Wenn das Potential im Wärmemix von Bad Abbach ermittelt ist, wollen die Planer die möglichen Entwicklungspfade für ein klimaneutrales Zielszenario bis ins Jahr 2040 für das gesamte Gemeindegebiet aufzeigen. Hierbei sollen für typische Versorgungsfälle im Marktzentrum oder anderen Gemeindeteilen so genannte Wärmevollkostenvergleiche angestellt werden. Dadurch können konventionelle Energieträger und Heizungsarten wie bei Gas- oder Ölheizungen im Kostenvergleich den alternativen und regenerativen Energieträgern (z.B. Wärmepumpen, Grüne Gase) gegenübergestellt werden.

Abschließend wird ein konkreter Maßnahmenkatalog zur Erreichung der Ziele aufgestellt, der zunächst auf zwei bis drei Fokusgebiete im Gemeindegebiet zugeschnitten sein soll.

„Mithilfe des Maßnahmenkatalogs wird dargestellt, in welchen Teilen der Kommune eine zentrale Wärmeversorgungslösung, beispielsweise durch ein Wärmenetz, in welchen Zeiträumen möglich ist. Damit kann sowohl die Kommune als auch der Hausbesitzer vor Ort die Entscheidung für eine Erneuerung der eigenen Heizung in Abhängigkeit der übergeordneten Planungen treffen“,

sagt Patrick Dirr, Bereichsleiter Digitale Energiesysteme beim IfE.

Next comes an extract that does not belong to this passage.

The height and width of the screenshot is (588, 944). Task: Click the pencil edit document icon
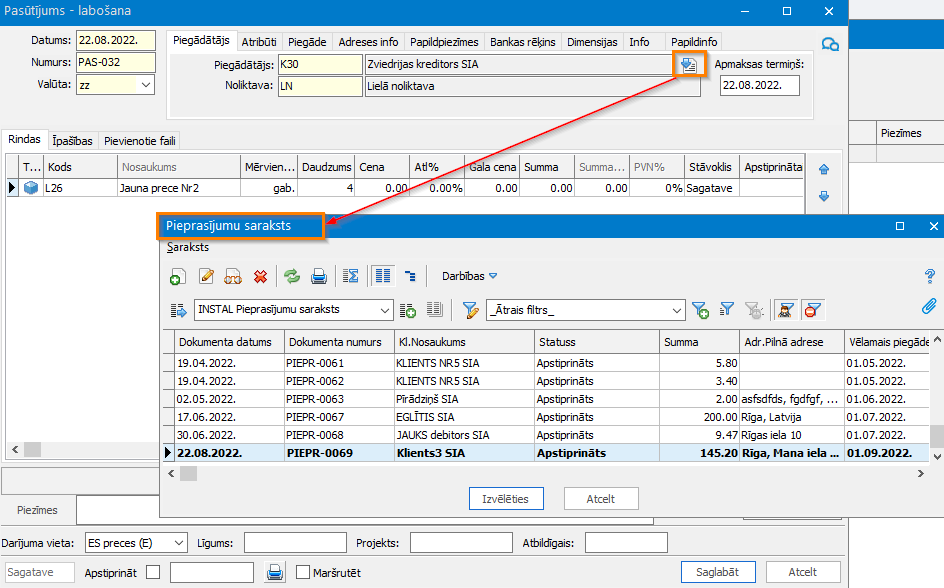(207, 276)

Mit dem erteilten Mandat des Gemeinderates soll nun eine kommunale Steuerungsgruppe eingerichtet werden. Das Gremium wird in Abstimmung mit den beteiligten Akteuren aus Verwaltung, Behörden und Wirtschaft dann auch die Daten bereitstellen, die für das komplette Wärmebild der Gemeinde notwendig sind. In einem Abschlussbericht werden der Markt, das IfE sowie das Bayernwerk die Ergebnisse kommunale Wärmeplanung dann präsentieren.